Mark Gee is the worldwide award-winning photographer, time-lapse filmmaker & digital visual effects supervisor from Wellington in New Zealand. We can see many high-profile and Oscar award-winning feature films among his works. We asked Mark a few questions and we were deeply inspired and amazed by the answers. So we share this conversation with you.
To be honest it doesn’t seem like hard work as I’m very passionate about photographing the stars, but in reality, is can be very frustrating work as there are numerous factors which need to come together to get an image that I’m satisfied with.
It involves planning and luck, and if you don’t manage to get the particular composition with the night sky and the landscape that you had planned due to say bad weather, then it may be another year until all things align again and you can have another go at that shot.
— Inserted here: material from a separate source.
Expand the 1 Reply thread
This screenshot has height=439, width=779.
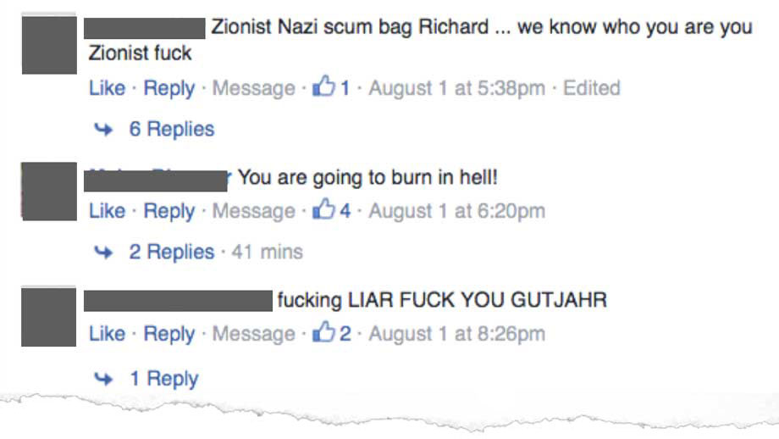[163, 379]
Apart from my son, I would say the most significant achievement as far as my photography goes, was when I won the Astronomy Photographer of the Year in 2013. I won both the Earth and Space and People and Space category, and also overall.
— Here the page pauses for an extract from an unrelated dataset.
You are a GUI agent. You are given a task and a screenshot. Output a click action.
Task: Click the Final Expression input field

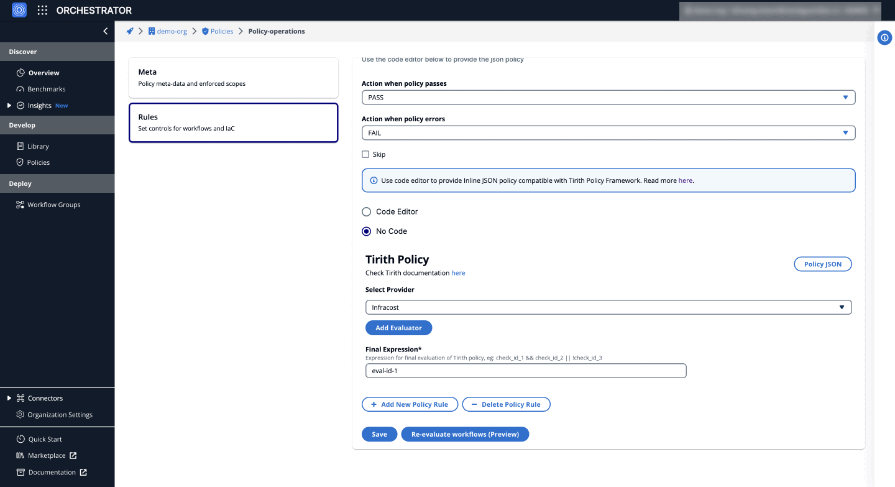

I love making films, and in my day job I work in the film industry here in New Zealand. It’s a really great creative industry to be in and relates to my photography in a lot of ways.
Probably my favorite photo is a picture of my son and I looking up at the Milky Way. It was shot in Kaikoura, New Zealand and was the last night of a road trip we did together. I had been trying to get a photo of us together for a long time, but he would never stand still for long enough.
But on this particular night, we could see the Milky Way with the naked eye and he was asking me questions about it and managed to stay still and engaged long enough for the 30-second exposure. I called the image Universal Bonding.
Sure - always plan your astrophotography shots well in advance and do the location scouting in the day time. And when you do get to your location at night, make sure you allow yourself plenty of time to set up and frame the shot. I usually arrive at least an hour before I plan to start shooting.
Focusing is one of the hardest things to get right in astrophotography. I use the live view method where you turn the live view function of your camera on. Then find the brightest star in the night sky and try to get it towards the centre of your LCD screen.
Once you’ve done that make sure you are in manual focus. Magnify your live view screen as large as it goes (usually 10x) Rotate your focus ring until the star looks sharp. Take a photo and then zoom in on the image to check the sharpness. Hopefully your stars will be in focus and you are now good to go.